# Work item:
Could you repeat word for word only the lines from the one containing "The image size is (1812, 982)." to the last line of the data below?

Start of Provided records

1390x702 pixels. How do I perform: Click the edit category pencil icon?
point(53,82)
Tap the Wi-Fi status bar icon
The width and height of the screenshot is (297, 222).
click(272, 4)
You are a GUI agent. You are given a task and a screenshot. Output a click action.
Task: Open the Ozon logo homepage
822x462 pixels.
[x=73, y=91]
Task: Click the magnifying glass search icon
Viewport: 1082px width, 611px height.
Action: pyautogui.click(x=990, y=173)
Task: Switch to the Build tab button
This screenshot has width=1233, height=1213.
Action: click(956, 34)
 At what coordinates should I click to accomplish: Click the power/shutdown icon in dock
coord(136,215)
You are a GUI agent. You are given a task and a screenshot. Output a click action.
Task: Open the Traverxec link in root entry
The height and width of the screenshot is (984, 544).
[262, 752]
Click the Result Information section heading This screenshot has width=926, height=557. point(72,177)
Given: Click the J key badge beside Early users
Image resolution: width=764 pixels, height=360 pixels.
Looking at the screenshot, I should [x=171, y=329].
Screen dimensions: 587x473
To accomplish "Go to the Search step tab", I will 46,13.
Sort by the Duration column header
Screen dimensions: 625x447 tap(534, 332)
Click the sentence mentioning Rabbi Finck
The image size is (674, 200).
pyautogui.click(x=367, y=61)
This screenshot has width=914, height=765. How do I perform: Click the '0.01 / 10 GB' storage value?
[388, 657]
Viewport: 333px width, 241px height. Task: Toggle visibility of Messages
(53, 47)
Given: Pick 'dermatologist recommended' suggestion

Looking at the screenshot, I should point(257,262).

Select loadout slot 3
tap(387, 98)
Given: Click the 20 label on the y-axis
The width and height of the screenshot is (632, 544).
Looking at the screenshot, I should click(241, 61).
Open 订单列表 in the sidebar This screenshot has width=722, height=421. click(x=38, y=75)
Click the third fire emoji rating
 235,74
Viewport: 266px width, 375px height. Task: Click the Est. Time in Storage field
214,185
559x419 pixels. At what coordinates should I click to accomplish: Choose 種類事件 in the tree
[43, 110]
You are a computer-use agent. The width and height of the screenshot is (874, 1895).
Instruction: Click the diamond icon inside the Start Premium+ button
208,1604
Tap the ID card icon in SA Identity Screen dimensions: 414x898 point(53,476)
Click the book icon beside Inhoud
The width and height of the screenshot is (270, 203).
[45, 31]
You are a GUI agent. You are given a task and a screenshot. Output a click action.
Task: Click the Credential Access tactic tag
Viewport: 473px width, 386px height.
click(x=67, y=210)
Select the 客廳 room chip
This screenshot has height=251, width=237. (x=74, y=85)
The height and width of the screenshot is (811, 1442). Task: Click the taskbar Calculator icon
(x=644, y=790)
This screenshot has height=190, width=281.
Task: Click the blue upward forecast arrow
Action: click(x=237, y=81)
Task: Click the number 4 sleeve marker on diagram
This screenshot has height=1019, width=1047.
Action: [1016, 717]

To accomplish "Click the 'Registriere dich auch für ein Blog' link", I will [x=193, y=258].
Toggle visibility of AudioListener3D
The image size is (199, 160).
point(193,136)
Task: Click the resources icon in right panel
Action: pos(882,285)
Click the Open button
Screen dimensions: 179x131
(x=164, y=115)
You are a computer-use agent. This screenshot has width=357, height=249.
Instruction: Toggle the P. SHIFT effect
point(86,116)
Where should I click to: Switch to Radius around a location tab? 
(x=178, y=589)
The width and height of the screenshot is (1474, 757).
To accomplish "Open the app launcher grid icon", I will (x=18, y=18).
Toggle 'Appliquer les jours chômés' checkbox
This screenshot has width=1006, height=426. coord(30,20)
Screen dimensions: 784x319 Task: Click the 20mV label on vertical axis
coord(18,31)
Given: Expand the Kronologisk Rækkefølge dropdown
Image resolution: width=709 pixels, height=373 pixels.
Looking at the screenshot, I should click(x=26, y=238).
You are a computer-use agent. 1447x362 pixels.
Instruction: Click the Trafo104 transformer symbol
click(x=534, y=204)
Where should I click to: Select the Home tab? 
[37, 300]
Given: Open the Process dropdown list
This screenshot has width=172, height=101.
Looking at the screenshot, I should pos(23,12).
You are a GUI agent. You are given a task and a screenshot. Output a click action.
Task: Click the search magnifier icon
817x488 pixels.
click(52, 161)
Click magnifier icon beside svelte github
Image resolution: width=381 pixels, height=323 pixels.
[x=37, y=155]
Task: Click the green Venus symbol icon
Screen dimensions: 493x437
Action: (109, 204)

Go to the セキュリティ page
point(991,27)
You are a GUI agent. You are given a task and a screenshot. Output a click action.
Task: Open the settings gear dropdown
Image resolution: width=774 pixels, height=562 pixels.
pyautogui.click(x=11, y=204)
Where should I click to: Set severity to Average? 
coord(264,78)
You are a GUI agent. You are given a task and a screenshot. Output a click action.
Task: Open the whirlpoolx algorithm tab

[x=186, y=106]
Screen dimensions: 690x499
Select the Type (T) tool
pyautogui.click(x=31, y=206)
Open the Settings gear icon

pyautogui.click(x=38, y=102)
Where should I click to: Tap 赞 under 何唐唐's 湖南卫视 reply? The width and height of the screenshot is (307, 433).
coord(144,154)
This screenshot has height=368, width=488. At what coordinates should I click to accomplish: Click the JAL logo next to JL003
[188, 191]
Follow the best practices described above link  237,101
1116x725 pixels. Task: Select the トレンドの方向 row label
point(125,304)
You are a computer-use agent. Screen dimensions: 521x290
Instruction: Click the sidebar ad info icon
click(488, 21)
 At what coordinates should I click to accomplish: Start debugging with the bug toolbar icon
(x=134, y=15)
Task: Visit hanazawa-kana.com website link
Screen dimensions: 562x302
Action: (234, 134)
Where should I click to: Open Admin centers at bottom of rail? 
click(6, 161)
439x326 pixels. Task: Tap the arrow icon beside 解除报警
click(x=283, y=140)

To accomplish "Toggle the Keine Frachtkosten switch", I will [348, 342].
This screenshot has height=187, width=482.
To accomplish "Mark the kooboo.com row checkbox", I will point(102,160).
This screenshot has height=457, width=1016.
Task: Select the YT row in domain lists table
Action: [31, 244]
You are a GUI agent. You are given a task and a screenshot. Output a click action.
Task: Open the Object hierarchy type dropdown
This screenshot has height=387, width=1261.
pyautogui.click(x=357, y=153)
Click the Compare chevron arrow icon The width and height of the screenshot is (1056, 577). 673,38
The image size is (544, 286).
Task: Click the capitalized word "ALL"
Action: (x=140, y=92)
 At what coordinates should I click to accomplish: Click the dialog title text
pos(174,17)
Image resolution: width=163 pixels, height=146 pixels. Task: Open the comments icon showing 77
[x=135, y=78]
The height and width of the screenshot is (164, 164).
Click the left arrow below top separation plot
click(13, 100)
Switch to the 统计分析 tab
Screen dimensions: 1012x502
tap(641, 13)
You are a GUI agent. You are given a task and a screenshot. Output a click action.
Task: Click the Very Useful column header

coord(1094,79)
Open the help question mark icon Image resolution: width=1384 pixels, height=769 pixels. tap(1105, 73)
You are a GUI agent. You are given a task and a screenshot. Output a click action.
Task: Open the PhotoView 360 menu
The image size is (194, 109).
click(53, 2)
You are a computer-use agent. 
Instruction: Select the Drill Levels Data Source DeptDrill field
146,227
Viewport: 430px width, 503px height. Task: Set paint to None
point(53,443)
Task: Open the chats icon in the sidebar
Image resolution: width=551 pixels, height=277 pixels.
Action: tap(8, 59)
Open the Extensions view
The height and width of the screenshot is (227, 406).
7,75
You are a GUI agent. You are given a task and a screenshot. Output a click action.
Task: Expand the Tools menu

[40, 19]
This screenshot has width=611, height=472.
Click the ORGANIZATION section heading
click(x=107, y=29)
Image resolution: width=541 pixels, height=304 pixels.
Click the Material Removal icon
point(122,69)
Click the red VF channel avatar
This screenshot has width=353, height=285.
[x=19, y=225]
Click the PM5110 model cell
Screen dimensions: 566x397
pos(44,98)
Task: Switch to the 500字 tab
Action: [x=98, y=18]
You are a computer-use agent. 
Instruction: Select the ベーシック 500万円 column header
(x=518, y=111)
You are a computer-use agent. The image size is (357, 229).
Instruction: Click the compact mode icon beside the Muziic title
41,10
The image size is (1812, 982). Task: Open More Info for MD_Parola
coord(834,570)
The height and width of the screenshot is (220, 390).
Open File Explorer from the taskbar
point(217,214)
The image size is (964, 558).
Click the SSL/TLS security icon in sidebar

End of Provided records

# The answer:
The image size is (1812, 982). Task: Open More Info for MD_Parola
coord(834,570)
The height and width of the screenshot is (220, 390).
Open File Explorer from the taskbar
point(217,214)
The image size is (964, 558).
Click the SSL/TLS security icon in sidebar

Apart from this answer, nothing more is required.